Recently, BC’s auditor general Carol Bellringer said Hydro has amassed $5.5 billion in 29 deferred expense accounts, of which some are scheduled to be repaid over 40 years.

Mungall said the NDP government will write down $1.1 billion in deferred expense costs on BC Hydro’s books to reduce the amount of rate increases.

“We are able to do this because we accepted a recommendation from the review for BC Hydro to stop using the rate-smoothing regulatory account and to write off its balance to zero in 2018-19,” said Mungall, referring to an account that delays repayment of debt until some time in the future.

The government also pledged to allow expanded oversight over BC Hydro by the utilities commission.

Mungall said the utilities commission can provide BC Hydro’s outside eyes.

“Governments, they sometimes play politics, as we have seen.”

She said the review is the first step in taking politics out of BC Hydro and setting it back on a solid financial path.

Opposition critic Greg Kyllo said in a statement the government plans to embark on a misguided bid to keep rates affordable.

“BC currently has the fifth lowest rates in North America, thanks to investments made by our former government, but our system is aging and our population is growing,” said Kyllo. “That means we need to invest more than $2 billion per year in new and upgraded infrastructure.”

The announcement comes after a report commissioned by the NDP government said BC Hydro customers will pay $16 billion over the next two decades because the Crown utility was pressured by the former government to sign contracts with independent power producers.

The report says the Liberals manufactured an urgent need for electricity but restricted BC Hydro from producing it, forcing the utility to turn to private producers and sign long-term contracts at inflated prices.

Former BC Treasury Board director Ken Davidson authored the study, which estimates the cost to the average residential BC Hydro customer will amount to about $4,000 over the next 20 years, or about $200 per year.

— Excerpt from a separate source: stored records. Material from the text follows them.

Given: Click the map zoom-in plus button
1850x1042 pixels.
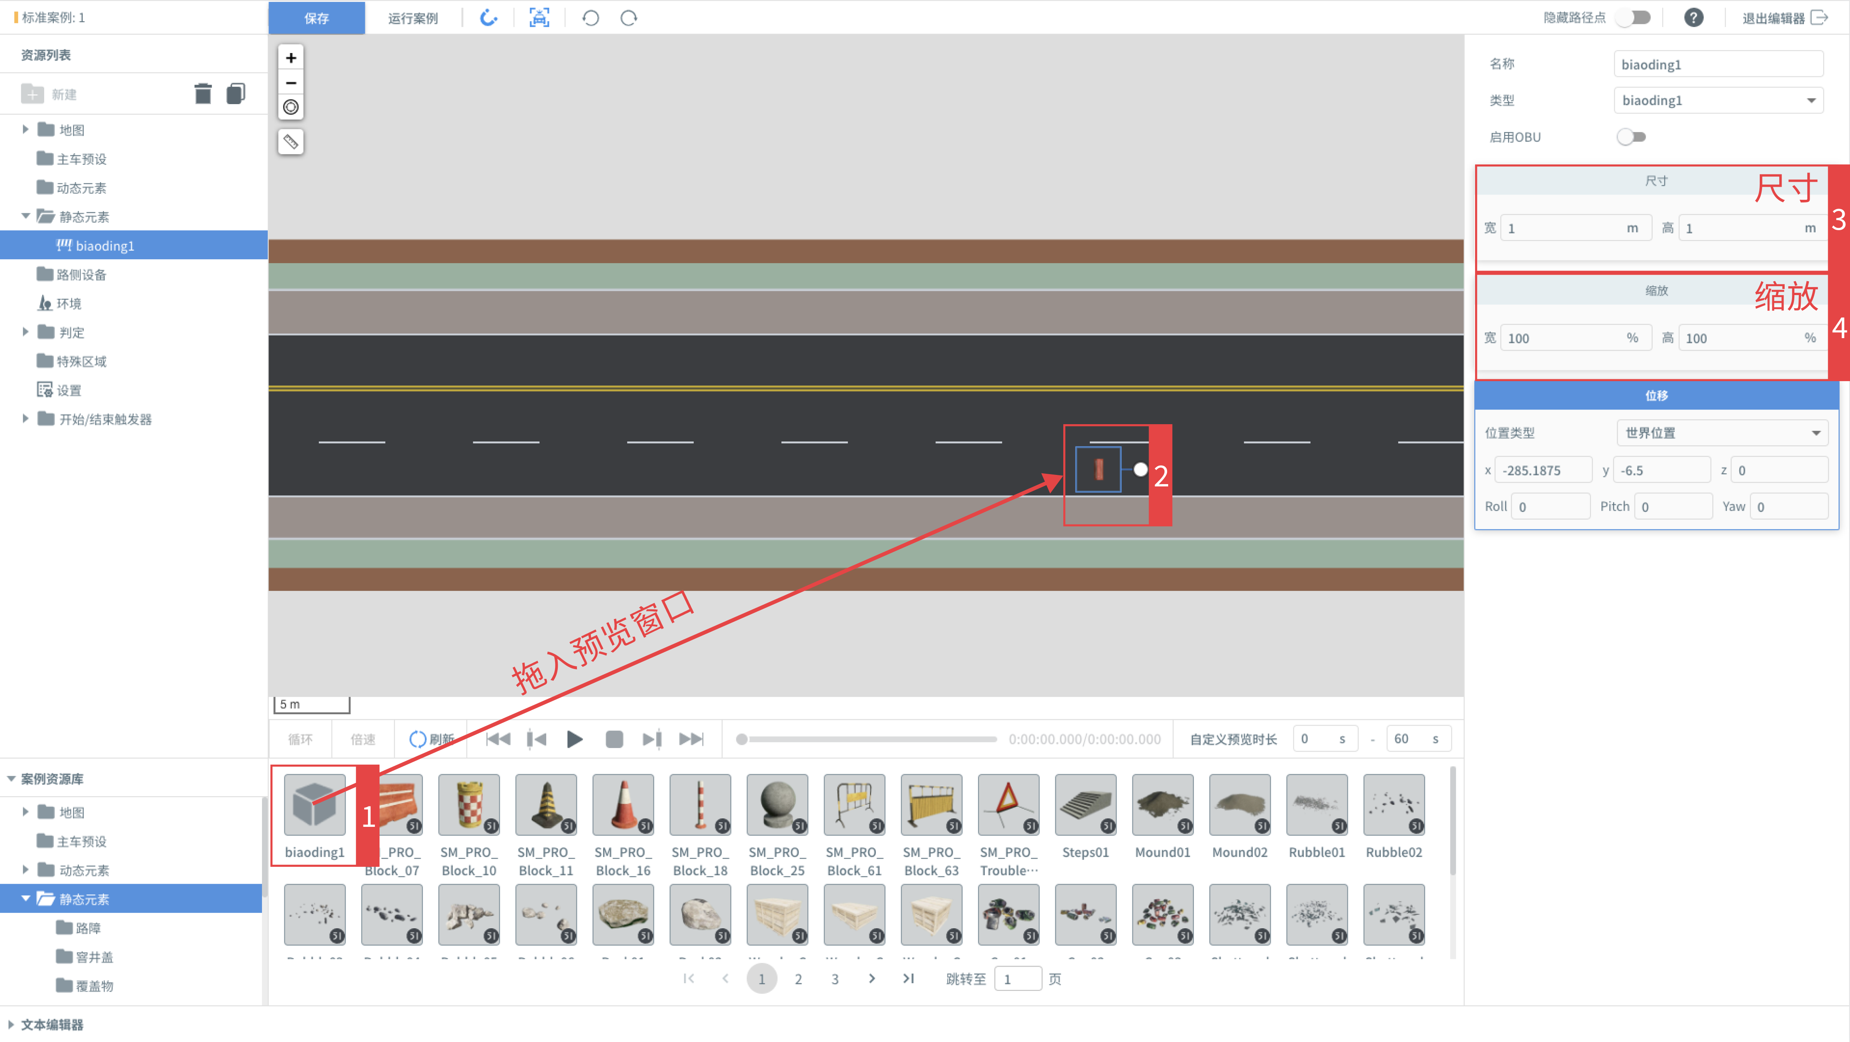Looking at the screenshot, I should click(x=291, y=58).
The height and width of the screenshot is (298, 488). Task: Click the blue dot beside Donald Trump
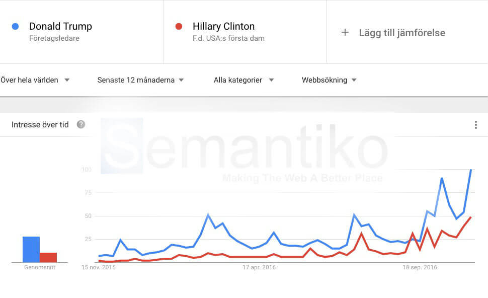pos(16,26)
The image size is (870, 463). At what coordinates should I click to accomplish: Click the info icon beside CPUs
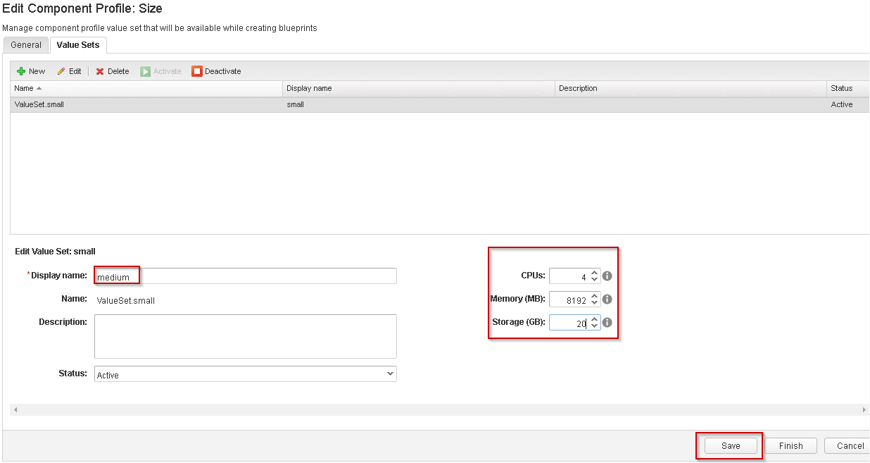(607, 276)
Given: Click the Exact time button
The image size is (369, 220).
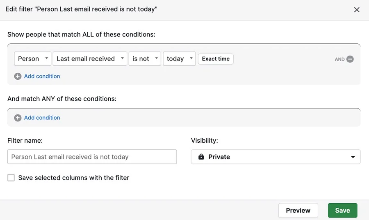Looking at the screenshot, I should [x=216, y=59].
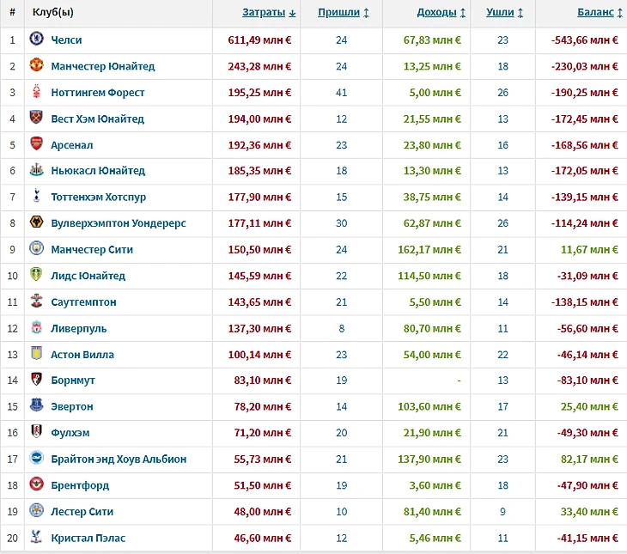Open Nottingham Forest's 41 arrivals link
627x554 pixels.
click(x=342, y=92)
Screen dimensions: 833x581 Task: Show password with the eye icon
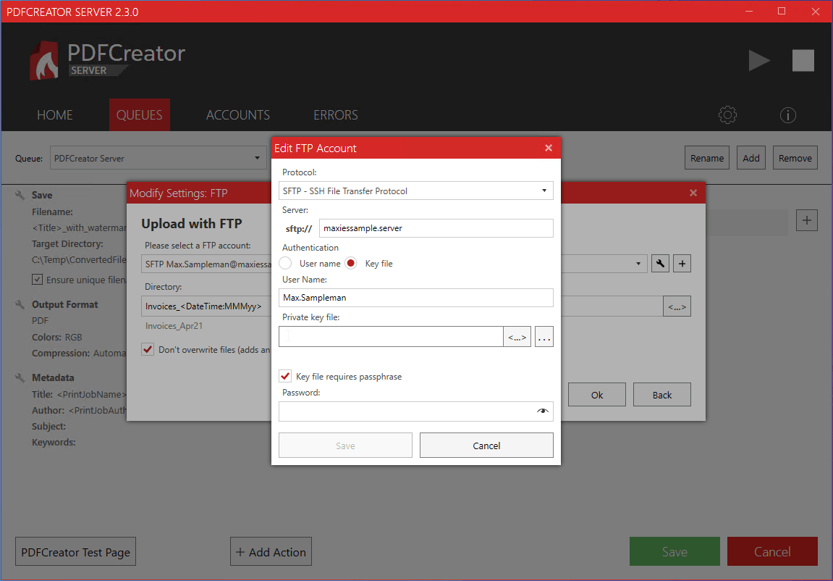543,411
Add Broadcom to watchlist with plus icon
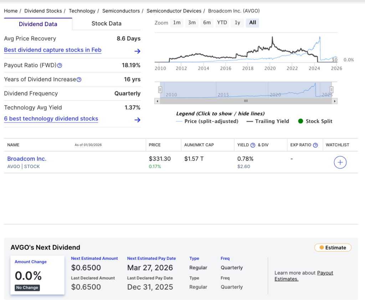 (340, 162)
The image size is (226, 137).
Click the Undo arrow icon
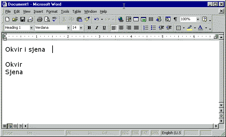pyautogui.click(x=96, y=20)
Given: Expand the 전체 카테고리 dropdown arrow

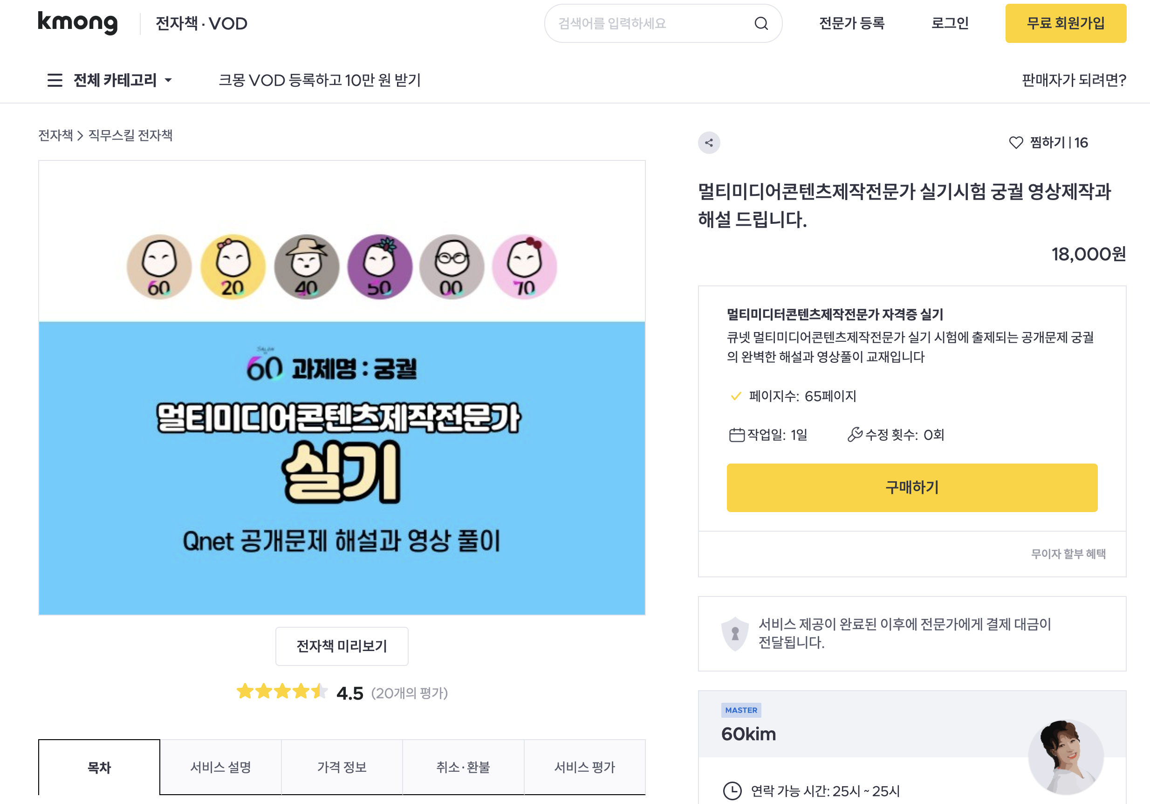Looking at the screenshot, I should coord(168,80).
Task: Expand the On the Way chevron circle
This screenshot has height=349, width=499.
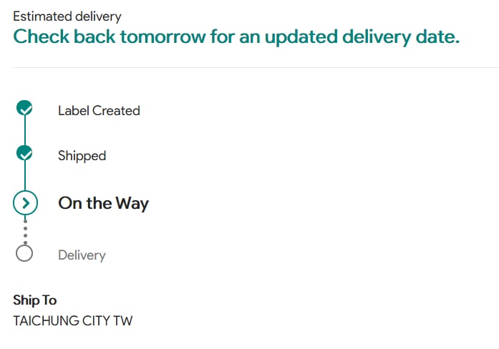Action: coord(26,203)
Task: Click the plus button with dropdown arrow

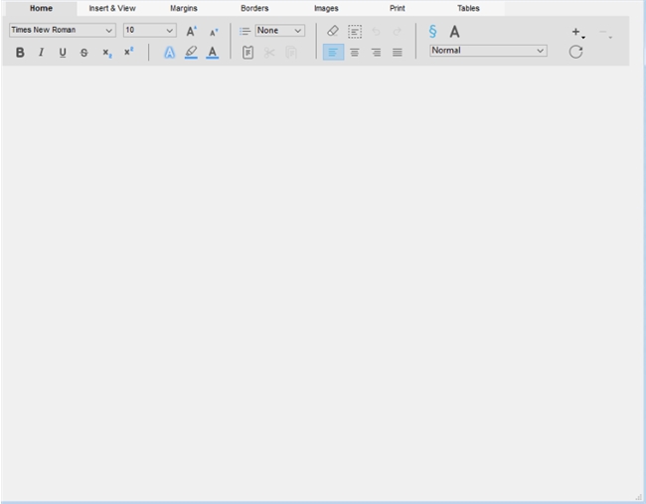Action: point(577,33)
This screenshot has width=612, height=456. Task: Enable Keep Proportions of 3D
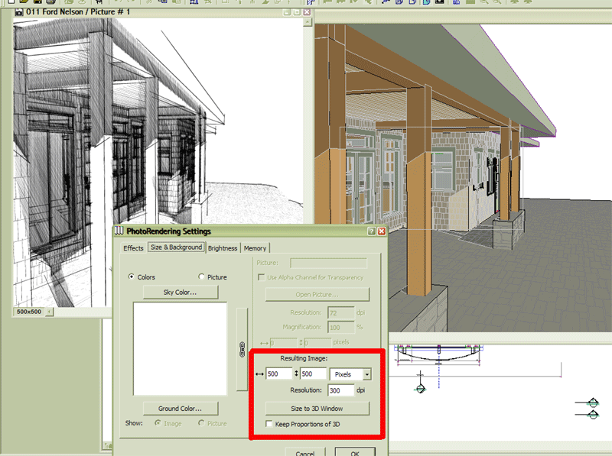point(269,424)
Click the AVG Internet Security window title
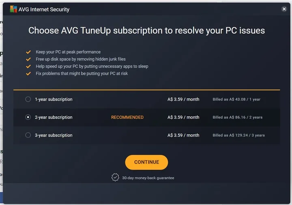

Davidson’s report recommends all future energy purchases be made at market rates and finds BC Hydro must be allowed to meet supply obligations through a reasonable level of market trading, rather than by generating all electricity within the province.

The government launched a two-phase review of BC Hydro last June in an effort to identify cost savings at the utility.

Mungall said Davidson’s report also concludes the agreements forced upon BC Hydro were mainly with run-of-river producers, whose power is primarily available during spring run-off, a time when BC doesn’t require the power.